Citation: 2025 FC 669

Ottawa, Ontario, April 10, 2025

PRESENT: The Honourable Mr. Justice Zinn

BETWEEN:

PHARMASCIENCE INC

Plaintiff

and

JANSSEN INC, JANSSEN ONCOLOGY, INC AND BTG INTERNATIONAL LTD

Defendants

ORDER AND REASONS

[1] The Plaintiff, Pharmascience Inc., [Pharmascience or PMS] moves for leave to file three reply reports in this litigation: The Hollis Reply Report, the Ferriera Reply Report, and the Soriano Reply Report. The Defendants do not oppose the filing of the Ferriera Reply Report or the uncontested paragraphs of the Hollis Reply Report and the Soriano Reply Report. The Defendants contest the following paragraphs of those two proposed reply reports:

  • a.The Hollis Reply Report paragraphs 27-80, 83-84, and

  • b.The Soriano Reply Report paragraphs 3.2 and 3.32-3.33

[2] The challenged paragraphs of the Soriano Reply Report rely on the challenged paragraphs of the Hollis Reply Report. They stand or fall together. I find that the challenged paragraphs of the Hollis Reply Report are all directed to the same issue—the selection of representative drugs from the data set used by both parties’ experts. Accordingly, they too stand or fall together.
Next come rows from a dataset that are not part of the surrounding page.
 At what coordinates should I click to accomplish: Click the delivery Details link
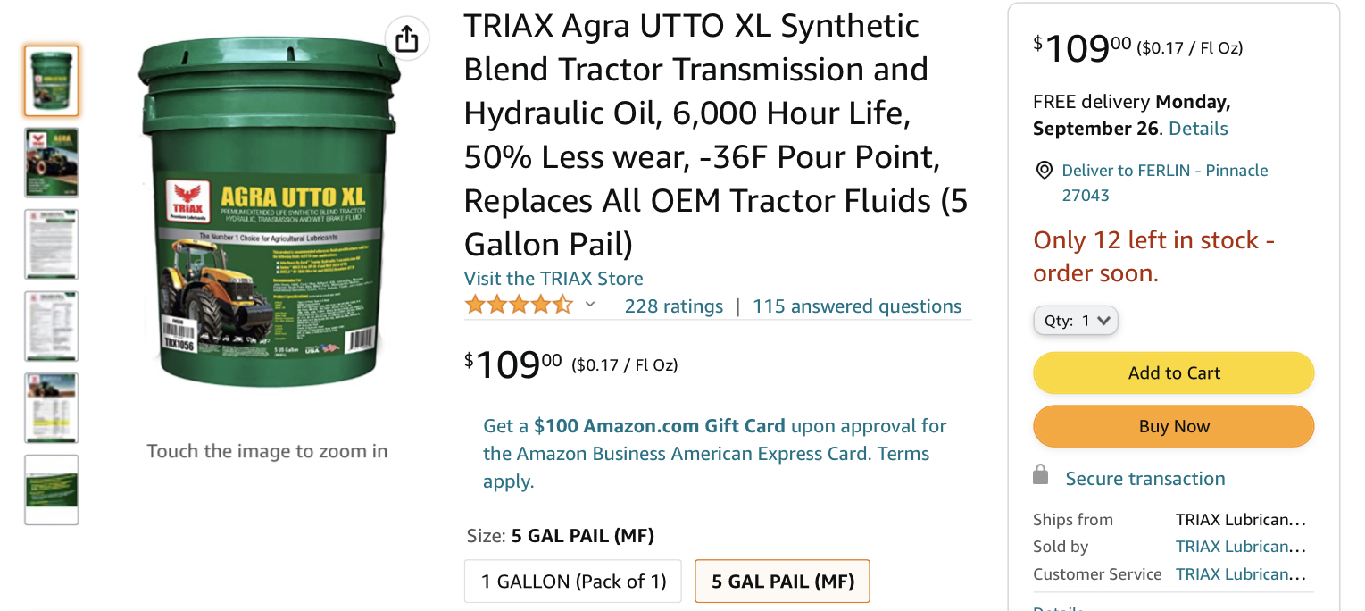[1198, 129]
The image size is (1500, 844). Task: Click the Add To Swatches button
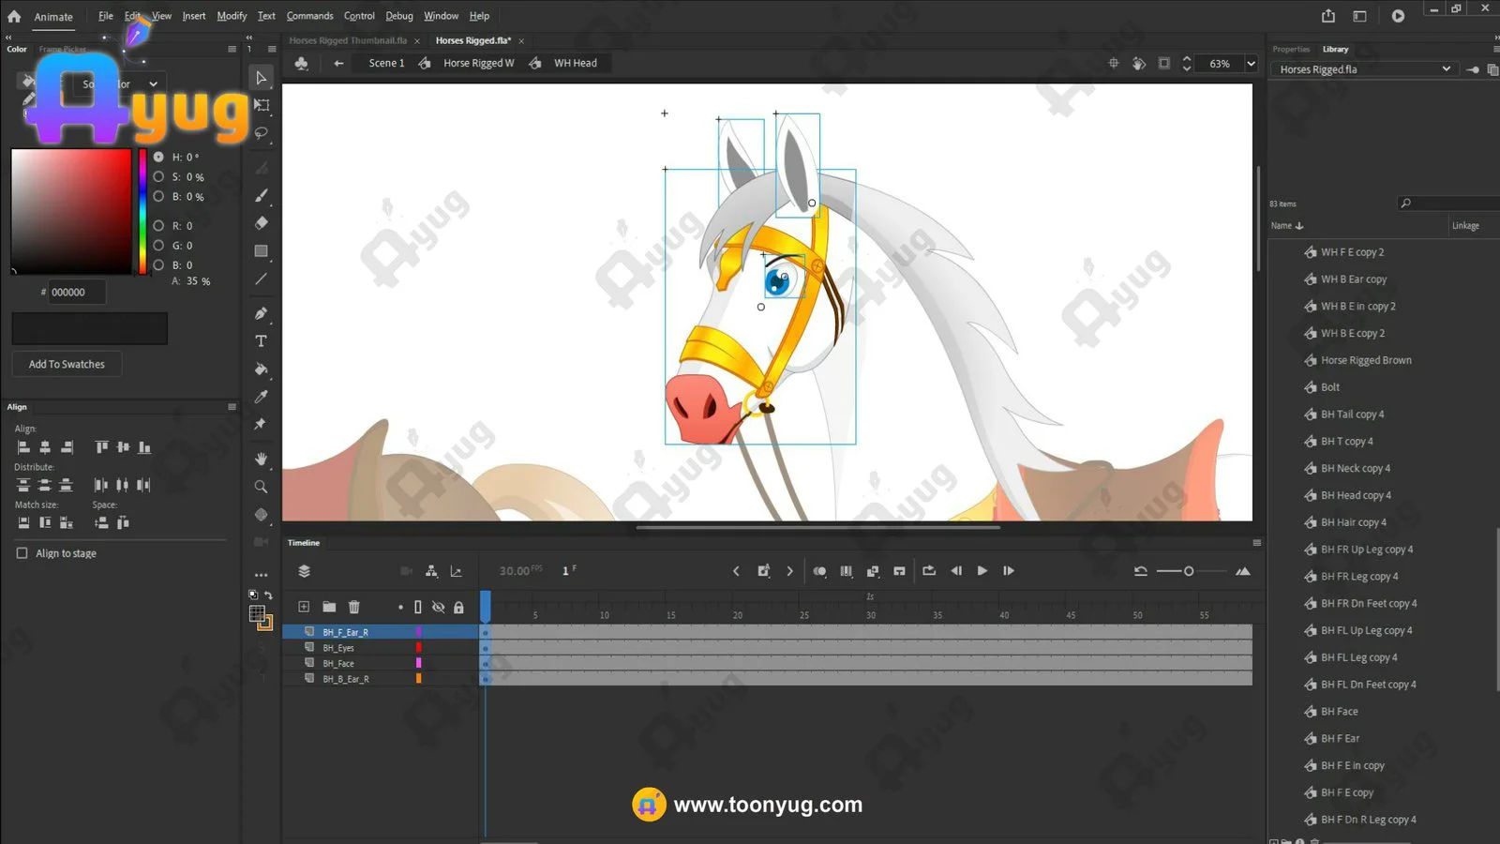click(x=67, y=364)
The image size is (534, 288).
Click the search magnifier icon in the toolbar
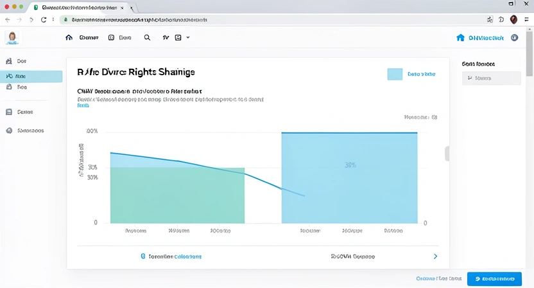coord(147,38)
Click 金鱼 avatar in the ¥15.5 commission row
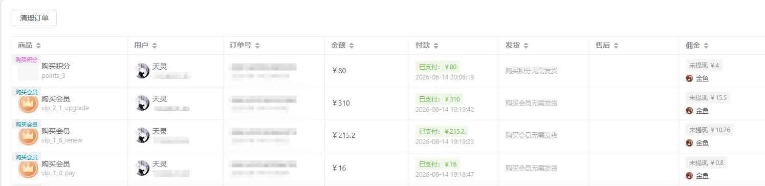The height and width of the screenshot is (186, 765). tap(689, 110)
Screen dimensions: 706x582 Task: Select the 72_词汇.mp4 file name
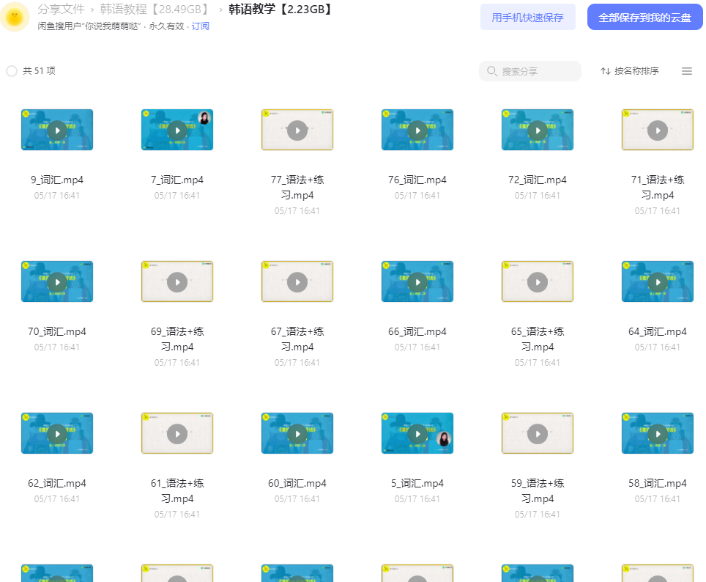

[3] Previously, the Defendants unsuccessfully asserted Canadian Patent No. 2,661,422 in actions against Pharmascience under the Patented Medicines (Notice of Compliance) Regulations, SOR/93-133, which delayed Pharmascience from entering the abiraterone market from September 2019 to January 2021 [Janssen Inc. v Apotex Inc., 2021 FC 7; aff’d Janssen Inc. v Apotex Inc., 2022 FCA 184]. As a result of this delay, Pharmascience seeks damages in this action from the Defendants caused by the delay pursuant to section 8 of the Patent Act, RSC, 1985, c P-4.

[4] The trial is scheduled for 11 days of evidence and closing submissions commencing on May 26, 2025.

[5] On September 13, 2024, the Plaintiff served three in-chief expert reports: (i) the Hollis Report; (ii) the Ferreira Report; and (iii) the Soriano Report.

[6] On December 16, 2024, the Defendants served their responding expert reports: (i) the Cockburn Report (responding to Dr. Hollis); (ii) the Monteith Report (responding to Ms. Ferreira); and (iii) the Hamilton Report (responding to Mr. Soriano).

[7] On February 7, 2025, the Plaintiff served its proposed reply reports from its three experts. Shortly thereafter, the Defendants advised the Plaintiff that they did not object to portions of the Hollis Reply Report and the Soriano Reply Report, and they did not object to any part of the Ferreira Reply Report. Objections were only raised regarding the specific paragraphs identified above. The Plaintiff filed this motion on March 4, 2025, seeking leave to file the three reply reports in their entirety.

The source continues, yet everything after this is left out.